Arrow UDFs require DBR 14.3 LTS or above on Unity Catalog clusters in Shared access mode.

@udf(returnType='int', useArrow=True)
def arrow_slen(s):
return len(s)

It is not possible to register Java UDF from Python code on Unity Catalog clusters in Shared access mode. Use a %scala cell to register the Scala UDF using spark.udf.register. Example code that triggers this message:

spark.udf.registerJavaFunction("func", "org.example.func", IntegerType())

rdd-in-shared-clusters

RDD APIs are not supported on Unity Catalog clusters in Shared access mode. Use mapInArrow() or Pandas UDFs instead.

df.rdd.mapPartitions(myUdf)

spark-logging-in-shared-clusters

Cannot set Spark log level directly from code on Unity Catalog clusters in Shared access mode. Remove the call and set the cluster spark conf spark.log.level instead:

sc.setLogLevel("INFO")
setLogLevel("WARN")

Another example could be:

log4jLogger = sc._jvm.org.apache.log4j
LOGGER = log4jLogger.LogManager.getLogger(__name__)

or

sc._jvm.org.apache.log4j.LogManager.getLogger(__name__).info("test")

sql-parse-error

This is a generic message indicating that the SQL query could not be parsed. The user must manually check the SQL query.

sys-path-cannot-compute-value

Path for sys.path.append cannot be computed and requires adjusting the path. It is not clear for automated code analysis where the path is located.

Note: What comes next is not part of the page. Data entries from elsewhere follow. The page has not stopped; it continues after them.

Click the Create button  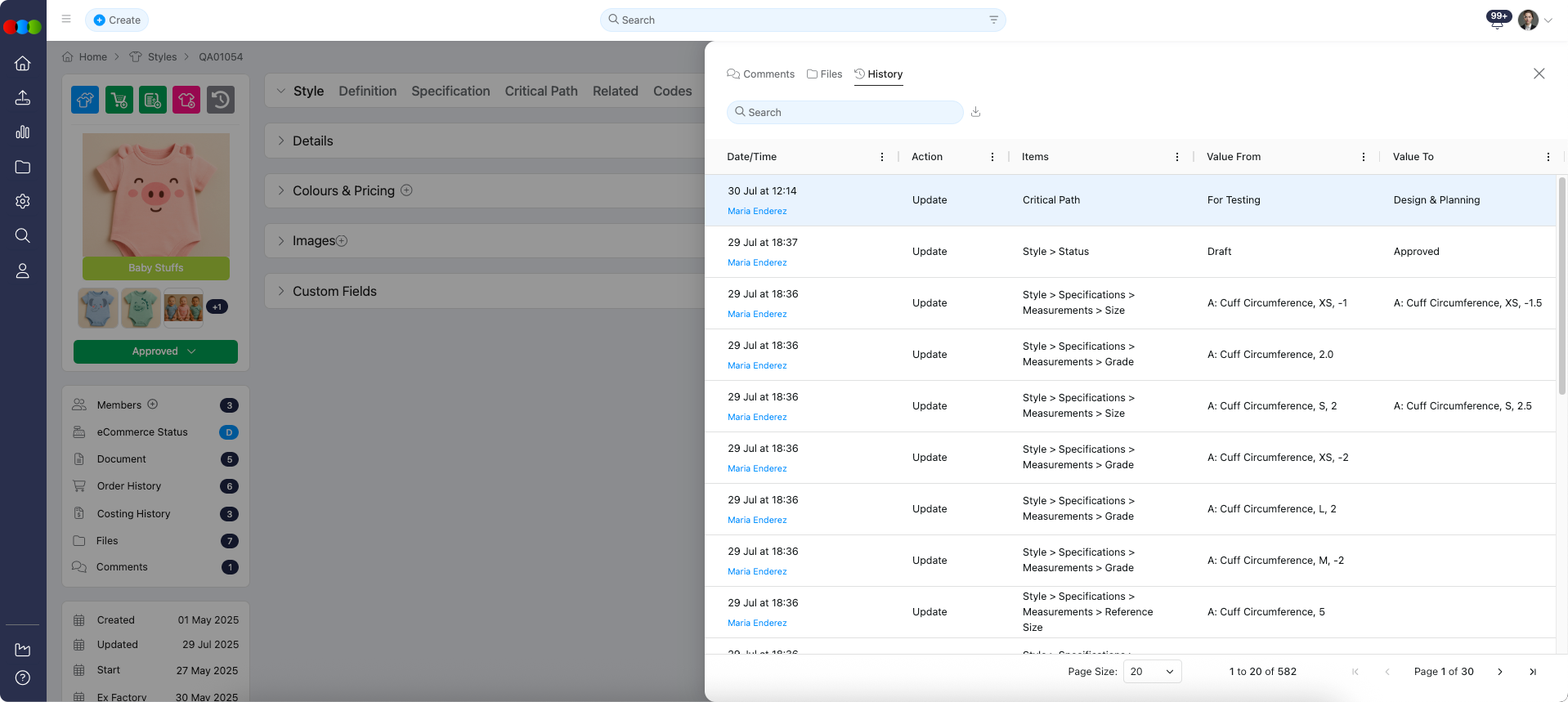pyautogui.click(x=117, y=20)
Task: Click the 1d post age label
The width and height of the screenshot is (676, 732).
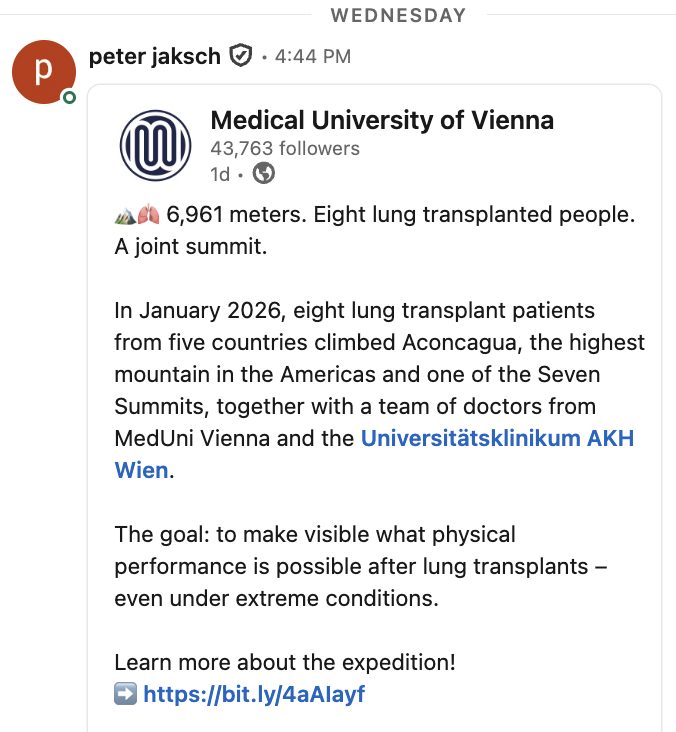Action: [219, 174]
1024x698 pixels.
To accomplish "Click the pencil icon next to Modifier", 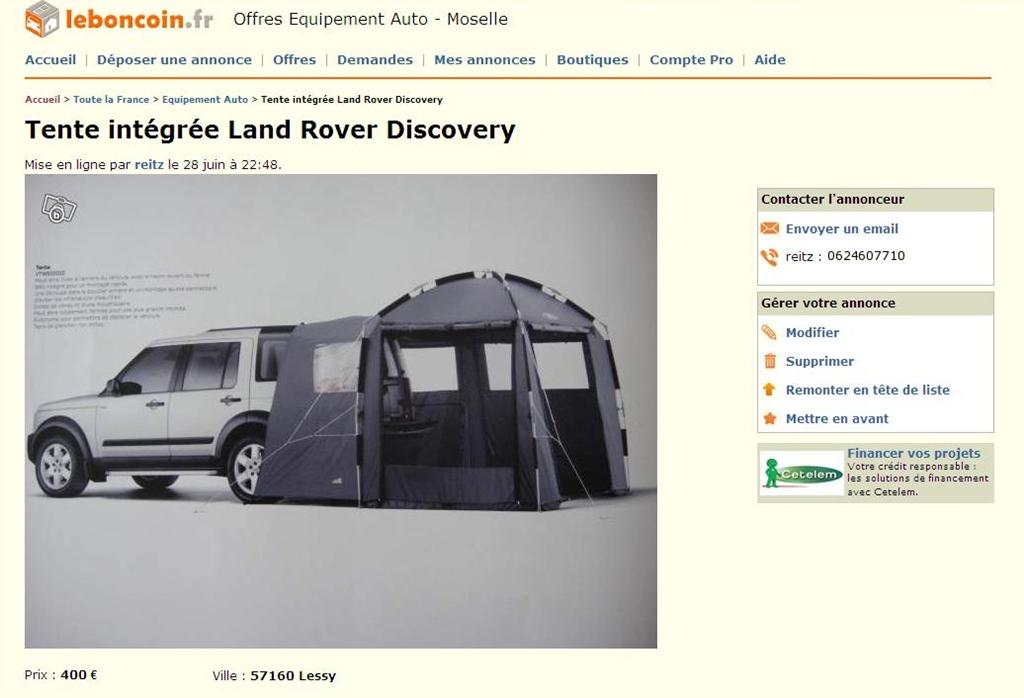I will 770,332.
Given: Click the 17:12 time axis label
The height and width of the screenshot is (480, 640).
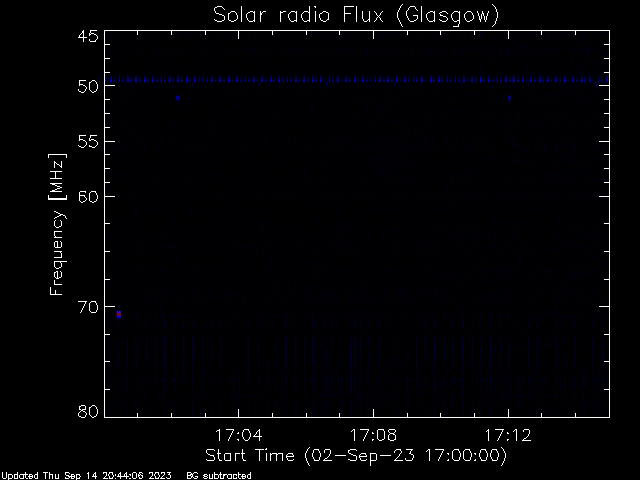Looking at the screenshot, I should pyautogui.click(x=508, y=435).
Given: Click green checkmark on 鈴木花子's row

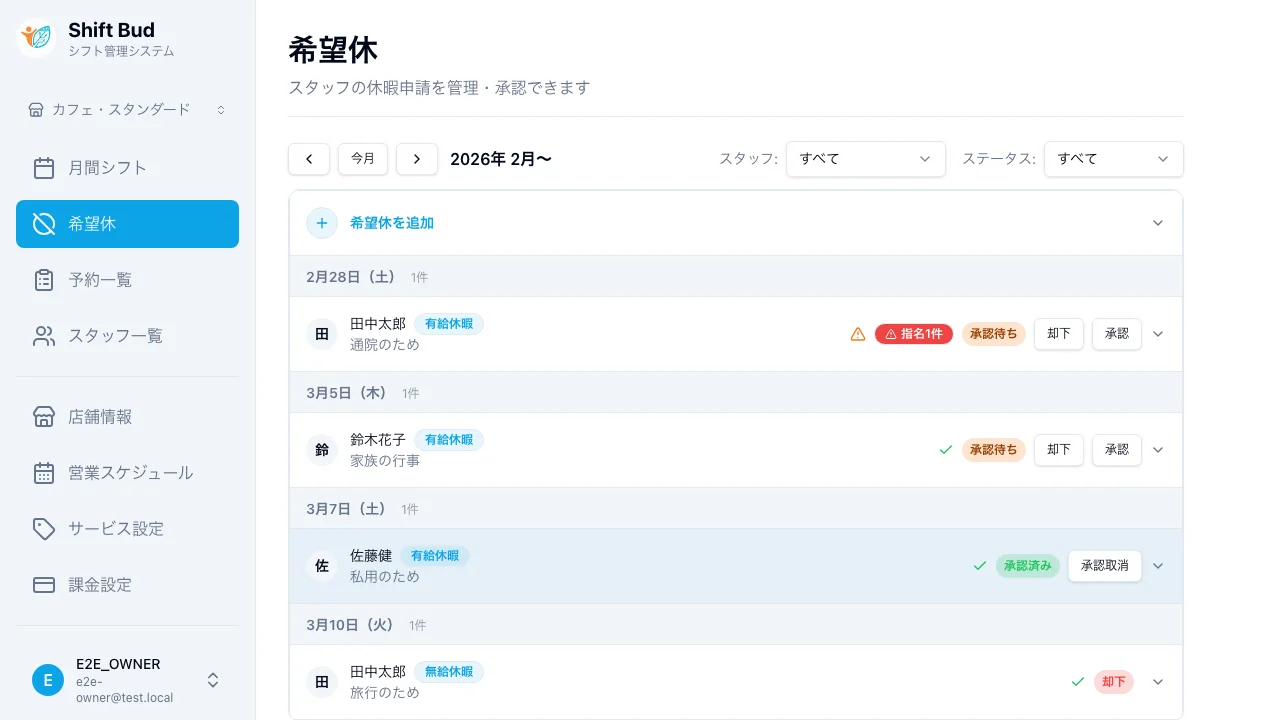Looking at the screenshot, I should 945,450.
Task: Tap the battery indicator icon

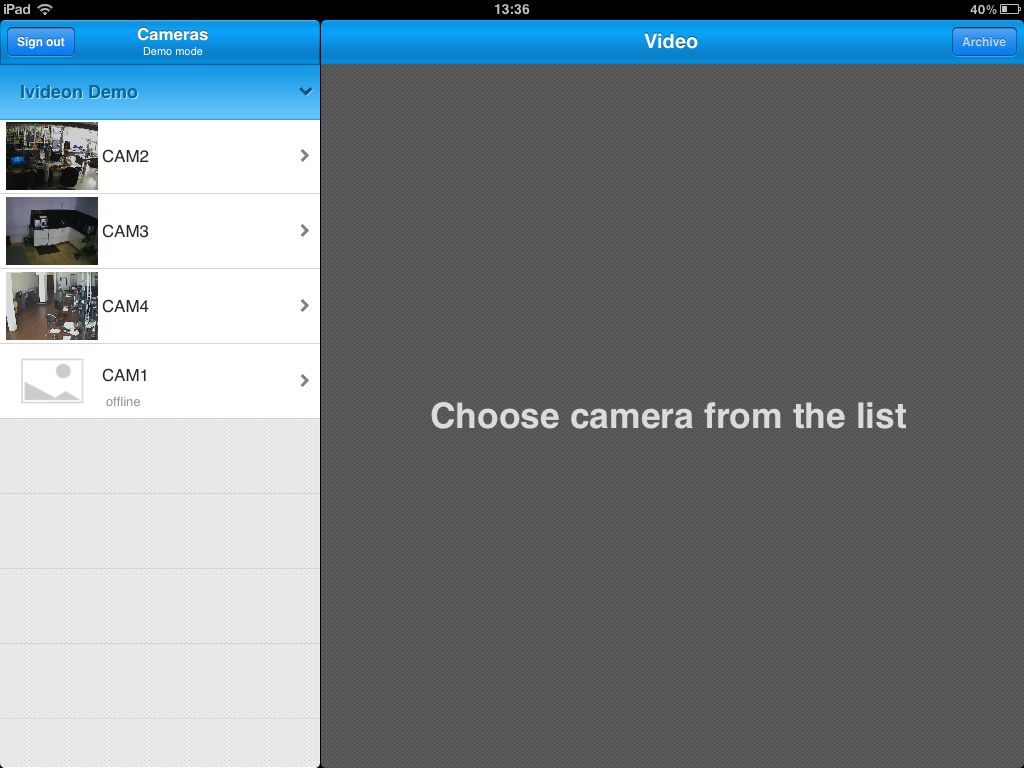Action: click(x=1010, y=9)
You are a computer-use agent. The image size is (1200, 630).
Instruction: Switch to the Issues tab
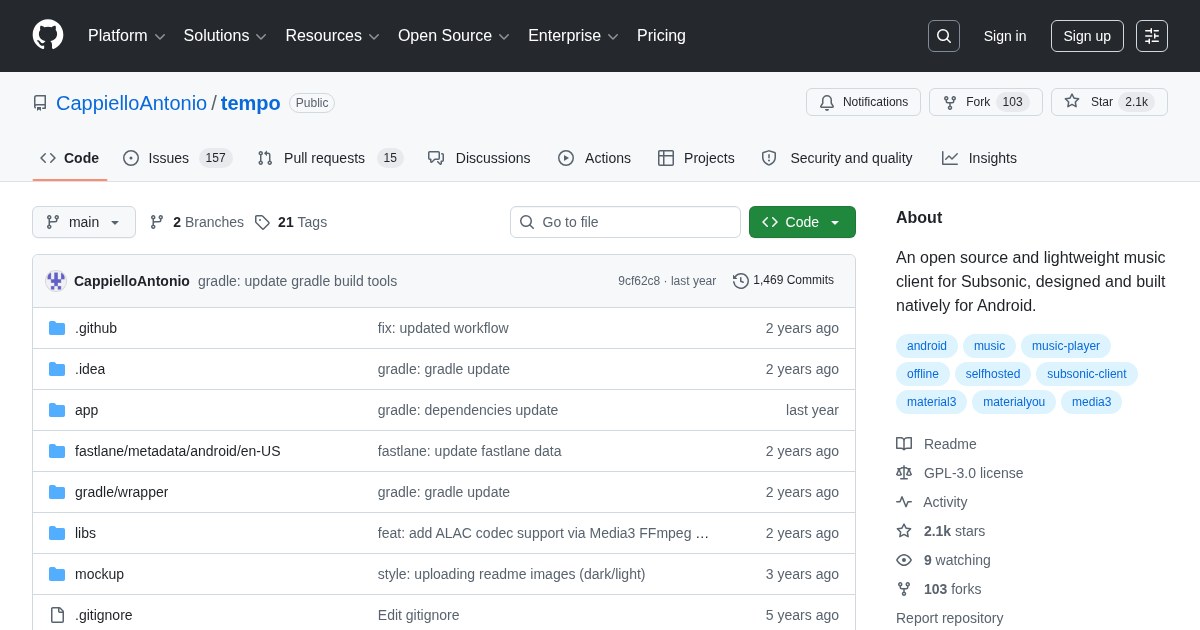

table-migrated-to-uc-{sql,python,python-sql}

This message indicates that the linter has found a table that has been migrated to Unity Catalog. The user must ensure that the table is available in Unity Catalog.

PostfixExplanation
sqlTable reference in SparkSQL
pythonTable reference in PySpark
python-sqlTable reference in SparkSQL called from PySpark

to-json-in-shared-clusters

toJson() is not available on Unity Catalog clusters in Shared access mode. Use toSafeJson() on DBR 13.3 LTS or above to get a subset of command context information. Example code that triggers this message:

dbutils.notebook.entry_point.getDbutils().notebook().getContext().toSafeJson()

unsupported-magic-line

This message indicates the code that could not be analysed by UCX. User must check the code manually.